Ab initio prediction of HAT-specific acetylation sites directly from protein sequences will generate too many false positive hits. Thus, in this study we performed a systematic prediction of potential HATs for experimentally identified acetylation sites without the HAT information. Previously, we developed a comprehensive database of CPLM, containing 58,563 known lysine acetylation sites of 20,088 proteins from both eukaryotes and prokaryotes15. Because eukaryotic HATs were generally not conserved in prokaryotes, here we only predict potential HATs for eukaryotic acetylation sites. From CPLM, we totally obtained 44,850 sites in 15,898 proteins for nine eukaryotic species, including Homo sapiens, Mus musculus, Rattus norvegicus, Drosophila melanogaster, Cavia porcellus, Plasmodium falciparum, Toxoplasma gondii, Saccharomyces cerevisiae, and Arabidopsis thaliana (Supplementary Table S3). Before the prediction, we first determined the existence of potential orthologs of seven HATs across the nine organisms. We downloaded the proteome sequences of these species and pairwisely detected orthologs, using the strategy of reciprocal best hits (RBH)39. The orthologs of seven HATs were exactly identified and picked out if available (Fig. 4). From the results, we observed that the seven HATs were not equally conserved in eukaryotes. For example, all seven HATs are encoded in Homo sapiens, Mus musculus and Rattus norvegicus, whereas only HAT1, KAT2A/GCN5, and KAT5/ESA1 are conserved in Saccharomyces cerevisiae (Fig. 4). For each species, only detected HATs were selected for the large-scale predictions.
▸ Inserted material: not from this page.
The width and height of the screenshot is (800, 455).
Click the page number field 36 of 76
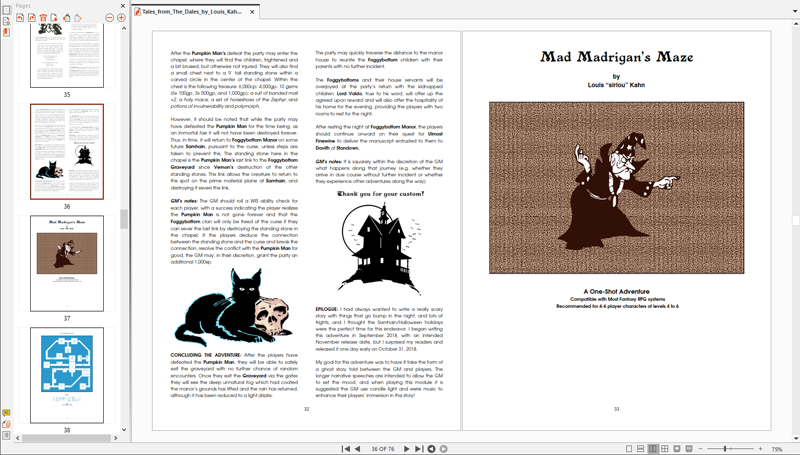pyautogui.click(x=382, y=449)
Figure 4. The potential orthologs of seven HATs among nine eukaryotic organisms were computationally identified with the approach of reciprocal best hits39.

Figure 4

The existent HATs were marked with a black ball.

To greatly reduce false positive predictions, the high threshold in GPS-PAIL was chosen. In the results, we predicted totally 4,344 acetylation sites of 2,764 protein substrates with at least one potential HAT, with an annotated coverage of 9.69% and 17.39% of all acetylation sites and proteins (Fig. 5 and Supplementary Table S3). For different species, the annotated coverage values ranged from 1.56% to 24.72% at the site level. For example, GPS-PAIL only predicted 67 sites of 46 substrates with at least one HAT from 4,284 un-annotated sites of 1,368 proteins in Saccharomyces cerevisiae (Fig. 5 and Supplementary Table S3). However, 14.20% and 24.72% of total acetylation sites were predicted with the HAT information in Homo sapiens and Arabidopsis thaliana, respectively (Fig. 5 and Supplementary Table S3). Thus, our results proposed that GPS-PAIL might be more efficient to predict HAT-specific acetylation sites in mammalians and plants.
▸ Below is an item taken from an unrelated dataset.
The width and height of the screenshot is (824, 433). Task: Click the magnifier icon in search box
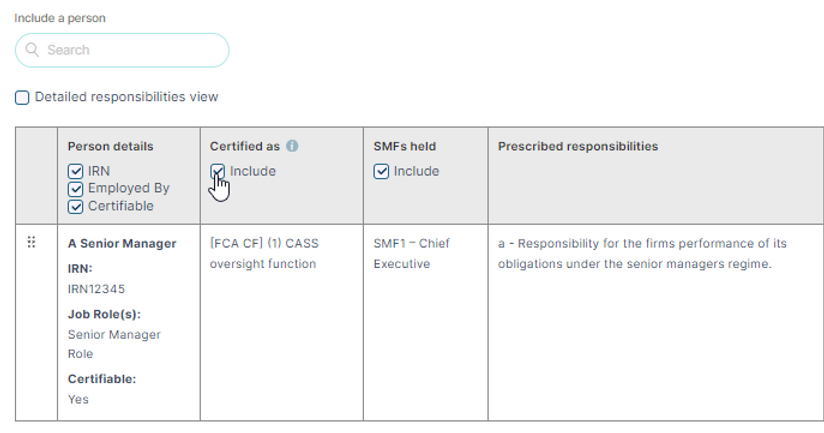tap(32, 50)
Figure 5. A summary of numbers of proteins and acetylation sites predicted with at least one HAT across nine eukaryotes.

Figure 5

The heatmap was drawn with HemI44, and detailed statistics was shown in Supplementary Table S3.

In addition, the distribution of numbers of protein substrates and sites modified by different types of HATs were analyzed (Fig. 6). Among 2,764 potential HAT-specific substrates, 1,939 proteins (70.15%) were predicted to be acetylated by only one HAT, whereas 514 substrates (18.60%) were predicted to be mutually modified by two HATs (Fig. 6a). Only 311 proteins (11.25%) might be regulated by over two HATs (Fig. 6a). In the site level, the results are similar that 3,219 (74.10%) and 752 (17.31) acetylation sites were modified by one and two HATs, respectively (Fig. 6b). The overlaps of predicted substrates and sites for CREBBP, EP300, HAT1, KAT2A and KAT2B were analyzed (Fig. 6c,d), while KAT5 and KAT8 were not included due to the data limitation from predictions. In the protein level, most of substrates were acetylated by only one HAT, while only nine proteins can be regulated by the five HATs (Fig. 6c). In the acetylation site level, the results were similar and no site can be modified by all the five HATs (Fig. 6d). Taken together, our large-scale analyses of predicted acetylated proteins and sites also demonstrated that different HATs recognize mutual but still distinct substrates. The detailed results of 2,764 proteins together with predicted sites and GPS-PAIL scores were shown in Supplementary Table S4.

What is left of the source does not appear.